In November 2017 The Salvator Mundi was sold as one of fewer than 20 known works of the Italian master.
It was later revealed that the buyer was Prince Badr bin Abdullah al Saud, a minor Saudi royal thought to be acting on behalf of Crown Prince Mohammed bin Salman.
Ben Lewis, an art historian who has written a book about the painting, suggested the royal suddenly upped his offer from $370million to $400million because he thought the Qatari royal family was outbidding him.
It would later come to light that Chinese billionaire Liu Yiqian was actually the one providing competition.
Worse was to come for the royal family.
Since it was included in a major da Vinci exhibition at London's National Gallery in 2011, questions have been raised about the painting's origins.
The damage left by over-painting and restoration attempts meant the painting was hard to analyse.
Rumours began to swirl about its provenance in the months before the auction, leading the two billionaire bidders to raise the price to a historical high in the race to get their hands on a genuine da Vinci.
Many art historians remained unconvinced however, arguing the lack of warping around the orb in Christ's hand was uncharacteristic of an artist of da Vinci's callibre.

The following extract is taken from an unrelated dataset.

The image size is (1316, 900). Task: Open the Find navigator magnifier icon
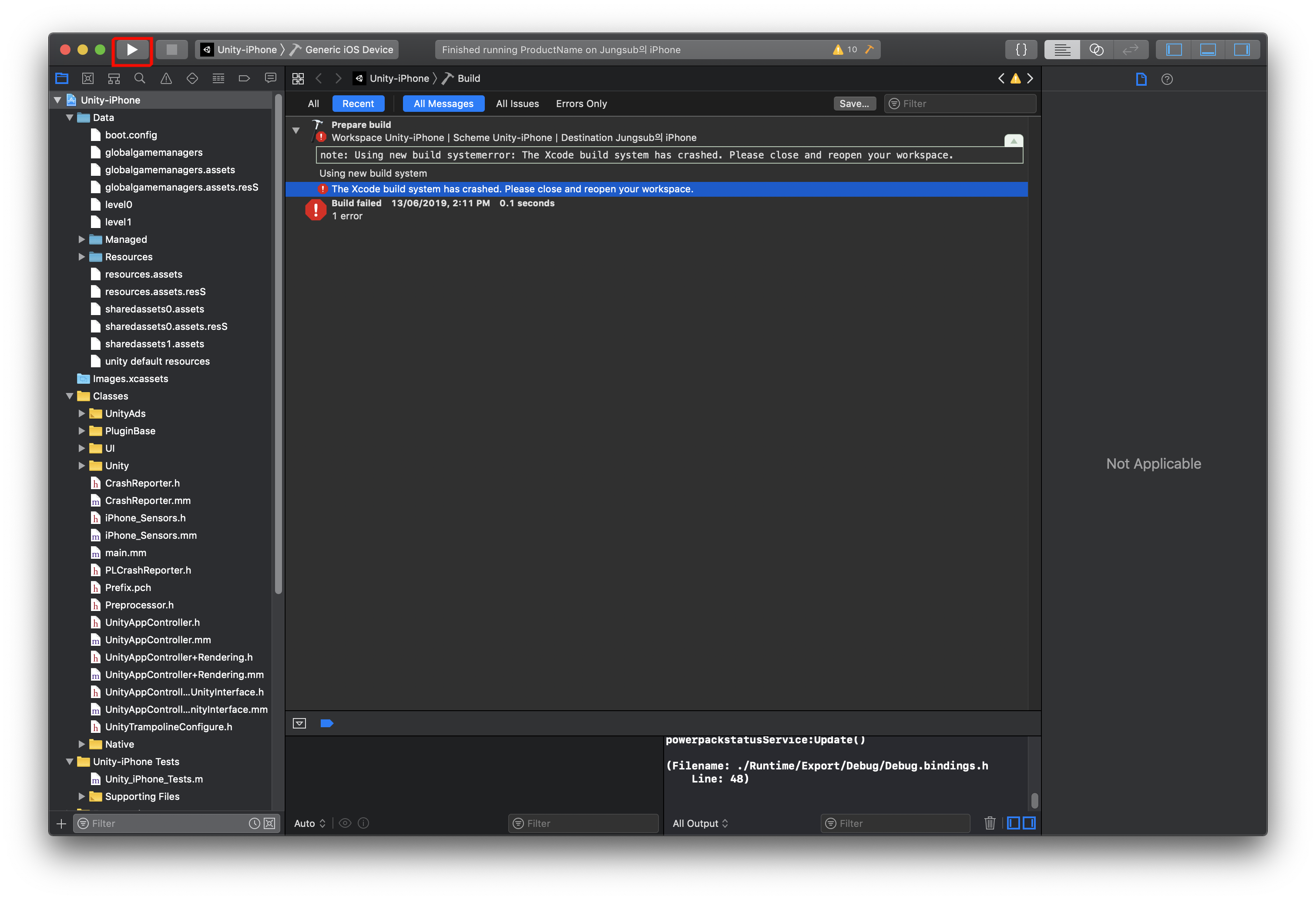coord(140,79)
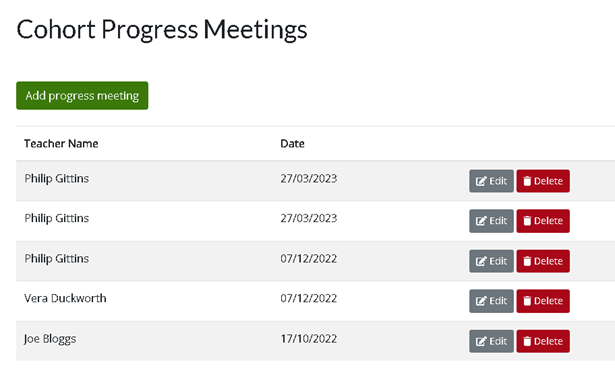Viewport: 615px width, 389px height.
Task: Click pencil icon in Vera Duckworth row
Action: pos(481,301)
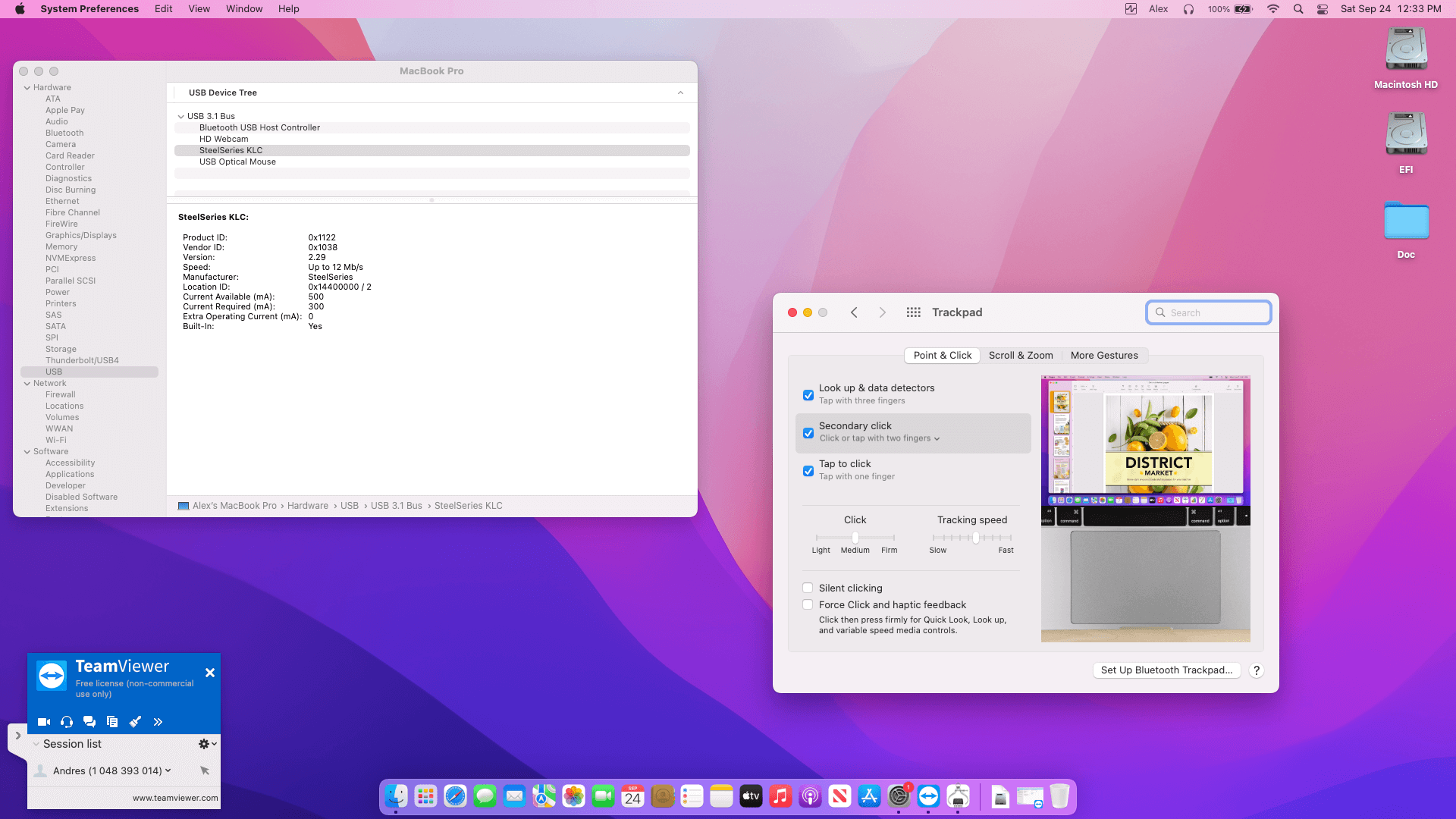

When the Louvre Abu Dhabi cancelled plans to display the painting just two weeks before the exhibition was due to start, many took that as an admission that the painting was not the work of the master, but his pupil.
Now its owners have been dealt another blow.
Curators at the Louvre in Paris have privately decided to label the painting "from the workshop" of da Vinci.
The move would massively devalue the world's most expensive painting, with experts suggesting it would fetch about $1.5 million (£1.18m) if auctioned again.
Mr Lewis told a crowd at the Hay Festival: "My inside sources at the Louvre, various sources, tell me that not many Louvre curators think this is an autograph [real] Leonardo da Vinci and if they did exhibit it, they really want to exhibit it as 'workshop'.
"So it is very unlikely it will be shown because the owner of this picture cannot possibly lend it to the Louvre Paris and see it exhibited as ‘Leonardo workshop’ - its value will go down to somewhere north of $1.5m.
"If a picture cannot show it's face, that is really damning for the art world. It is almost like it has become the Saudi's latest political prisoner."